TASK GOAL:
All of the entries need to be repeated exactly. Leave nothing out.

################

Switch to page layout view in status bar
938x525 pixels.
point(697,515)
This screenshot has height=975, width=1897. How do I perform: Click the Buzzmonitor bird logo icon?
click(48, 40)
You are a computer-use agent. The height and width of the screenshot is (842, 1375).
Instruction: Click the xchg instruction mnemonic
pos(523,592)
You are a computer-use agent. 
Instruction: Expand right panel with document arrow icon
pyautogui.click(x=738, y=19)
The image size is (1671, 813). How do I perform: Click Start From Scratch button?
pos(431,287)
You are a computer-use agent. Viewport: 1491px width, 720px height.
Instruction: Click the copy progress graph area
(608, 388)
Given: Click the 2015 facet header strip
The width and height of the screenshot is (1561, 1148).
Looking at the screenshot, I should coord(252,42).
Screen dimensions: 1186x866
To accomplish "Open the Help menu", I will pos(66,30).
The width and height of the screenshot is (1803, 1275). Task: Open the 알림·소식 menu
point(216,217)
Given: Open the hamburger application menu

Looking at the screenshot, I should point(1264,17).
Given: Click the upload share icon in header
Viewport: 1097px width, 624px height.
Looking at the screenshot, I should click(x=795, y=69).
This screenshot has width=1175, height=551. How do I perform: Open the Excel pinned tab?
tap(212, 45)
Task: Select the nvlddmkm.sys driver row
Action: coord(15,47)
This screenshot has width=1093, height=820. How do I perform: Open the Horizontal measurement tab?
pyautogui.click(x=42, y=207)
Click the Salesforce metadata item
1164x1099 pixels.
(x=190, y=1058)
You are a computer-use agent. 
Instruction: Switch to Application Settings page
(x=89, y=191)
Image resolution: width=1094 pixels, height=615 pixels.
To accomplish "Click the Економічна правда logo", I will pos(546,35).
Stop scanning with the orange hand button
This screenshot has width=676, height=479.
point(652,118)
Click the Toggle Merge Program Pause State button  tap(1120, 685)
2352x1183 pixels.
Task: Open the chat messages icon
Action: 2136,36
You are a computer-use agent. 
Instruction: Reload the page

################

EXERCISE RESULT:
Switch to page layout view in status bar
938x525 pixels.
point(697,515)
This screenshot has height=975, width=1897. How do I perform: Click the Buzzmonitor bird logo icon?
click(48, 40)
You are a computer-use agent. The height and width of the screenshot is (842, 1375).
Instruction: Click the xchg instruction mnemonic
pos(523,592)
You are a computer-use agent. 
Instruction: Expand right panel with document arrow icon
pyautogui.click(x=738, y=19)
The image size is (1671, 813). How do I perform: Click Start From Scratch button?
pos(431,287)
You are a computer-use agent. Viewport: 1491px width, 720px height.
Instruction: Click the copy progress graph area
(608, 388)
Given: Click the 2015 facet header strip
The width and height of the screenshot is (1561, 1148).
Looking at the screenshot, I should coord(252,42).
Screen dimensions: 1186x866
To accomplish "Open the Help menu", I will pos(66,30).
The width and height of the screenshot is (1803, 1275). Task: Open the 알림·소식 menu
point(216,217)
Given: Open the hamburger application menu

Looking at the screenshot, I should point(1264,17).
Given: Click the upload share icon in header
Viewport: 1097px width, 624px height.
Looking at the screenshot, I should click(x=795, y=69).
This screenshot has width=1175, height=551. How do I perform: Open the Excel pinned tab?
tap(212, 45)
Task: Select the nvlddmkm.sys driver row
Action: coord(15,47)
This screenshot has width=1093, height=820. How do I perform: Open the Horizontal measurement tab?
pyautogui.click(x=42, y=207)
Click the Salesforce metadata item
1164x1099 pixels.
(x=190, y=1058)
You are a computer-use agent. 
Instruction: Switch to Application Settings page
(x=89, y=191)
Image resolution: width=1094 pixels, height=615 pixels.
To accomplish "Click the Економічна правда logo", I will pos(546,35).
Stop scanning with the orange hand button
This screenshot has width=676, height=479.
point(652,118)
Click the Toggle Merge Program Pause State button  tap(1120, 685)
2352x1183 pixels.
Task: Open the chat messages icon
Action: 2136,36
You are a computer-use agent. 
Instruction: Reload the page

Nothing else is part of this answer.